Außen hart - innen ganz weich

Krisen-Komödie "Männerherzen"

Den Soundtrack zur Krisen-Komödie „Männerherzen“ schrieb Herbert Grönemeyer vor 25 Jahren. Wer sich noch an das Lied „Männer“ erinnert, findet darin eine Inhaltsangabe dessen, was Simon Verhoeven als Drehbuchautor und Regisseur eingefallen ist.

von Von Klaus-Peter Heß

, 09.10.2009, 16:42 Uhr / Lesedauer: 1 min
Til Schweiger ist einer von fünf Männerprototypen in "Männerherzen".

Til Schweiger ist einer von fünf Männerprototypen in "Männerherzen".

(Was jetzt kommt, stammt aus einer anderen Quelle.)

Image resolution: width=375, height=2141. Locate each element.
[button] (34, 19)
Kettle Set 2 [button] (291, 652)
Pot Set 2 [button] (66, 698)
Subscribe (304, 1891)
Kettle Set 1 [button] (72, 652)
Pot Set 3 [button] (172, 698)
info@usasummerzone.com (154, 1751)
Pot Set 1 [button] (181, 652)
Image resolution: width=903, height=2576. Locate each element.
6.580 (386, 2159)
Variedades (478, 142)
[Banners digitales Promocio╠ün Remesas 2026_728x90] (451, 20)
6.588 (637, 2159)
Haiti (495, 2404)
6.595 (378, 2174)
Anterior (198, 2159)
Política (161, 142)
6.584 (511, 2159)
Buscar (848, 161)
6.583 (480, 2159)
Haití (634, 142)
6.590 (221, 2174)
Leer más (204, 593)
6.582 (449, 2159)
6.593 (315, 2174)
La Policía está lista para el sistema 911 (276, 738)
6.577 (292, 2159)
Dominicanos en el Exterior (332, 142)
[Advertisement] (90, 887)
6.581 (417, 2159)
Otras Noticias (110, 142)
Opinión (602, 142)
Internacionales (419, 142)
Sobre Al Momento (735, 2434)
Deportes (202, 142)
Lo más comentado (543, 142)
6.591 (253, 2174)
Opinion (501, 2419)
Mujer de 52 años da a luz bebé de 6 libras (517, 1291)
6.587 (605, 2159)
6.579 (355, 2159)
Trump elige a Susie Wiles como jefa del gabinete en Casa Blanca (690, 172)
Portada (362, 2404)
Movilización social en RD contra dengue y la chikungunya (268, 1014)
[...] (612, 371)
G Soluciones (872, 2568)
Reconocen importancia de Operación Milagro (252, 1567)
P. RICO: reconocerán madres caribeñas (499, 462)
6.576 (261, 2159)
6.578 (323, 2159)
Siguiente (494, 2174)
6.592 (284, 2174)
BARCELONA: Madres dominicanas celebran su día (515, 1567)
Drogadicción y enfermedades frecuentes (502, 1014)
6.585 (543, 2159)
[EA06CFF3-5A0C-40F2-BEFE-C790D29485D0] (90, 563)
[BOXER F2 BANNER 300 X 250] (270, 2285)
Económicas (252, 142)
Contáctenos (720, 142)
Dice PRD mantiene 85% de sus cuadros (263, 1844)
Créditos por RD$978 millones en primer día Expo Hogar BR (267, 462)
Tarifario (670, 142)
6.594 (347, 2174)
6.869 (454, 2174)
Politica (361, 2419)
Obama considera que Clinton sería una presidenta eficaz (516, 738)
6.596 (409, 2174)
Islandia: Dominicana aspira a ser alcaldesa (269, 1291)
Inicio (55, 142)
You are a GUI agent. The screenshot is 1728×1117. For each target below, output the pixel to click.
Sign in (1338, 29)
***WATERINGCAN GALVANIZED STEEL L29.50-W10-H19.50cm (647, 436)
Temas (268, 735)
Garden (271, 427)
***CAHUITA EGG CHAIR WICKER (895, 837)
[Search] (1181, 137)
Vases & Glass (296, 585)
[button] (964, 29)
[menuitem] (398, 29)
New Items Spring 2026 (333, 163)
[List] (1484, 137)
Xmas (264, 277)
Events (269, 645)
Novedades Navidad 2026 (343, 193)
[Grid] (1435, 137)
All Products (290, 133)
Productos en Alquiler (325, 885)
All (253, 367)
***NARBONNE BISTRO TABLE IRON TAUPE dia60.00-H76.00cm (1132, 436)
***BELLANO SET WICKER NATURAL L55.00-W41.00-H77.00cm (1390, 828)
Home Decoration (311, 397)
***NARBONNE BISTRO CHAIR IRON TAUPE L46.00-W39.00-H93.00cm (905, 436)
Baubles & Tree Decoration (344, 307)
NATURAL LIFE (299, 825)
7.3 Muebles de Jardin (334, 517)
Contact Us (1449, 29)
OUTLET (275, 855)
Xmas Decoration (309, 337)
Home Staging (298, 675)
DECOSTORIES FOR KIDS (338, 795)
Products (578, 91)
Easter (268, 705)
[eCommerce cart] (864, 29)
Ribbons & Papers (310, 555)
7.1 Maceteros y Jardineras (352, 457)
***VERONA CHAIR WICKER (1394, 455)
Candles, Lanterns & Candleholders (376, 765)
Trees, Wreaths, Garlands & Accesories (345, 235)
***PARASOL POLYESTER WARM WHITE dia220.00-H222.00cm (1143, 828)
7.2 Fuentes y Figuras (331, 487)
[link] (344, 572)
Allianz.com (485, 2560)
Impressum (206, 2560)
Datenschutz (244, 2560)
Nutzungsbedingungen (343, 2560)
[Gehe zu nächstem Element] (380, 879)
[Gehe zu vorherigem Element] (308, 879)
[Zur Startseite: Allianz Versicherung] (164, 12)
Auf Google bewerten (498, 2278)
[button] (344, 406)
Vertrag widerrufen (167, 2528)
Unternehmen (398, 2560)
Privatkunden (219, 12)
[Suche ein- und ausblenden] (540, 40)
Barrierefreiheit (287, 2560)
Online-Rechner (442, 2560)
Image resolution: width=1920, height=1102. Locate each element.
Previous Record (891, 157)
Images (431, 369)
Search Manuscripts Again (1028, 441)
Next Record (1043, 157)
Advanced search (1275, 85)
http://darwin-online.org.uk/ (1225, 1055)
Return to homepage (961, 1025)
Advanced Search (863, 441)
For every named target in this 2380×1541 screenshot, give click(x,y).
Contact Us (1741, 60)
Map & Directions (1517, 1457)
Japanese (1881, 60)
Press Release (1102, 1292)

Til Schweiger („Männer bestechen durch Geld und ihre Lässigkeit“) ist dabei – als Musikproduzent und Womanizer, dem ausgerechnet von einem schwulen Sänger neue Lebensperspektiven eröffnet werden. Wotan Wilke Möhring („Männer sind so verletzlich“) spielt einen depressiven U-Bahn-Führer, dem in seinem ganzen Leid auch noch die Frau (Nadja Uhl) abhanden kommt. Um die kümmert sich nach einigen Anlaufschwierigkeiten Christian Ulmen („Männer baggern wie blöde“), der als einsamer Gewerbeaufsichtsbeamter zunächst nicht gerade die stärksten Trümpfe hat.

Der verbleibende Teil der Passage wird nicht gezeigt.